**What is asked**
Reproduce every one of the items below word for word, with no changes.

**Dataset content**

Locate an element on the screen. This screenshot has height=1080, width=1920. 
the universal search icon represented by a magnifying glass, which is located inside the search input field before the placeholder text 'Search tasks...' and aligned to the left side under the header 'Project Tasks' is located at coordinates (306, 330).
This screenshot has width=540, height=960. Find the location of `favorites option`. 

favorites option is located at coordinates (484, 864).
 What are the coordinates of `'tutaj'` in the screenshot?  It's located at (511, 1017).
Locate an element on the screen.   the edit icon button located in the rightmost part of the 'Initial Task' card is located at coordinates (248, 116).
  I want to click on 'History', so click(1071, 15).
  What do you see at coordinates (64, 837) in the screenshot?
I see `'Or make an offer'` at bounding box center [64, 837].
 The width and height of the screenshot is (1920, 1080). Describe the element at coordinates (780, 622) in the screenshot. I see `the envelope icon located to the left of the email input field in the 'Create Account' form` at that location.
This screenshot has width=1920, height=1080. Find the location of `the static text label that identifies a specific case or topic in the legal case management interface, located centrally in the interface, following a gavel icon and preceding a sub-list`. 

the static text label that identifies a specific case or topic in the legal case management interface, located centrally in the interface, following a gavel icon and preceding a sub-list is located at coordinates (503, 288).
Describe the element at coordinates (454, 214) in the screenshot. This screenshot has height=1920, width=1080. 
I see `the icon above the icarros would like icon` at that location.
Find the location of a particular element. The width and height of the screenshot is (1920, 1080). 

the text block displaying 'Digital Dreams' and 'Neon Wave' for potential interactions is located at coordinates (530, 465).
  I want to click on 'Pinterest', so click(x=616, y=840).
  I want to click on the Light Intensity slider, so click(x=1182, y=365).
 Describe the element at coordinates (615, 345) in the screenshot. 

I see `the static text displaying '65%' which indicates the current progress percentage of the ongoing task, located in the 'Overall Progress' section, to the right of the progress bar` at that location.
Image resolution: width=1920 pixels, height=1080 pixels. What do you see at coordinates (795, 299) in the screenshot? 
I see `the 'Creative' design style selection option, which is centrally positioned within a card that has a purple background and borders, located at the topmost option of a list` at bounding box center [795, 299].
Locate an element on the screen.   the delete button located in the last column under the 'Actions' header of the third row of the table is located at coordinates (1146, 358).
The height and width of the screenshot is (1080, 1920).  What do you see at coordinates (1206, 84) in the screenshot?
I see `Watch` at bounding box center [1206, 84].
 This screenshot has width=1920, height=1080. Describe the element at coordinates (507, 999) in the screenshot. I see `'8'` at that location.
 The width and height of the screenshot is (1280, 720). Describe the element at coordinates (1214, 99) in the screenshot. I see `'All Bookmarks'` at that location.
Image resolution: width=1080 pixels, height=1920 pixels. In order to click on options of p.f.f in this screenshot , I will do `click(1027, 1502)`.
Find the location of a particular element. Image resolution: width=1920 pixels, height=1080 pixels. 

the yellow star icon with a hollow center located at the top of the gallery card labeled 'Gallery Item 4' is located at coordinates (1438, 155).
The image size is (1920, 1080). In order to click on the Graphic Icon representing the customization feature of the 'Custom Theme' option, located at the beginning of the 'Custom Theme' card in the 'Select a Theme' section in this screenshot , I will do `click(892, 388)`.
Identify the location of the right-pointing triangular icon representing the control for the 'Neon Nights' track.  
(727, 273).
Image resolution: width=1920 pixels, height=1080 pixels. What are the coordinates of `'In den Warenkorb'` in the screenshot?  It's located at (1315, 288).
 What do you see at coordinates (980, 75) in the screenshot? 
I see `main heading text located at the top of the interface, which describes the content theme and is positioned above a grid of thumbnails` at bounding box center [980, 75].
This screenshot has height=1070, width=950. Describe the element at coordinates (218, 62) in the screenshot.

**Solution**
Locate an element on the screen. This screenshot has height=1080, width=1920. 
the universal search icon represented by a magnifying glass, which is located inside the search input field before the placeholder text 'Search tasks...' and aligned to the left side under the header 'Project Tasks' is located at coordinates (306, 330).
This screenshot has width=540, height=960. Find the location of `favorites option`. 

favorites option is located at coordinates (484, 864).
 What are the coordinates of `'tutaj'` in the screenshot?  It's located at (511, 1017).
Locate an element on the screen.   the edit icon button located in the rightmost part of the 'Initial Task' card is located at coordinates (248, 116).
  I want to click on 'History', so click(1071, 15).
  What do you see at coordinates (64, 837) in the screenshot?
I see `'Or make an offer'` at bounding box center [64, 837].
 The width and height of the screenshot is (1920, 1080). Describe the element at coordinates (780, 622) in the screenshot. I see `the envelope icon located to the left of the email input field in the 'Create Account' form` at that location.
This screenshot has width=1920, height=1080. Find the location of `the static text label that identifies a specific case or topic in the legal case management interface, located centrally in the interface, following a gavel icon and preceding a sub-list`. 

the static text label that identifies a specific case or topic in the legal case management interface, located centrally in the interface, following a gavel icon and preceding a sub-list is located at coordinates (503, 288).
Describe the element at coordinates (454, 214) in the screenshot. This screenshot has height=1920, width=1080. 
I see `the icon above the icarros would like icon` at that location.
Find the location of a particular element. The width and height of the screenshot is (1920, 1080). 

the text block displaying 'Digital Dreams' and 'Neon Wave' for potential interactions is located at coordinates (530, 465).
  I want to click on 'Pinterest', so click(x=616, y=840).
  I want to click on the Light Intensity slider, so click(x=1182, y=365).
 Describe the element at coordinates (615, 345) in the screenshot. 

I see `the static text displaying '65%' which indicates the current progress percentage of the ongoing task, located in the 'Overall Progress' section, to the right of the progress bar` at that location.
Image resolution: width=1920 pixels, height=1080 pixels. What do you see at coordinates (795, 299) in the screenshot? 
I see `the 'Creative' design style selection option, which is centrally positioned within a card that has a purple background and borders, located at the topmost option of a list` at bounding box center [795, 299].
Locate an element on the screen.   the delete button located in the last column under the 'Actions' header of the third row of the table is located at coordinates (1146, 358).
The height and width of the screenshot is (1080, 1920).  What do you see at coordinates (1206, 84) in the screenshot?
I see `Watch` at bounding box center [1206, 84].
 This screenshot has width=1920, height=1080. Describe the element at coordinates (507, 999) in the screenshot. I see `'8'` at that location.
 The width and height of the screenshot is (1280, 720). Describe the element at coordinates (1214, 99) in the screenshot. I see `'All Bookmarks'` at that location.
Image resolution: width=1080 pixels, height=1920 pixels. In order to click on options of p.f.f in this screenshot , I will do `click(1027, 1502)`.
Find the location of a particular element. Image resolution: width=1920 pixels, height=1080 pixels. 

the yellow star icon with a hollow center located at the top of the gallery card labeled 'Gallery Item 4' is located at coordinates (1438, 155).
The image size is (1920, 1080). In order to click on the Graphic Icon representing the customization feature of the 'Custom Theme' option, located at the beginning of the 'Custom Theme' card in the 'Select a Theme' section in this screenshot , I will do `click(892, 388)`.
Identify the location of the right-pointing triangular icon representing the control for the 'Neon Nights' track.  
(727, 273).
Image resolution: width=1920 pixels, height=1080 pixels. What are the coordinates of `'In den Warenkorb'` in the screenshot?  It's located at (1315, 288).
 What do you see at coordinates (980, 75) in the screenshot? 
I see `main heading text located at the top of the interface, which describes the content theme and is positioned above a grid of thumbnails` at bounding box center [980, 75].
This screenshot has height=1070, width=950. Describe the element at coordinates (218, 62) in the screenshot.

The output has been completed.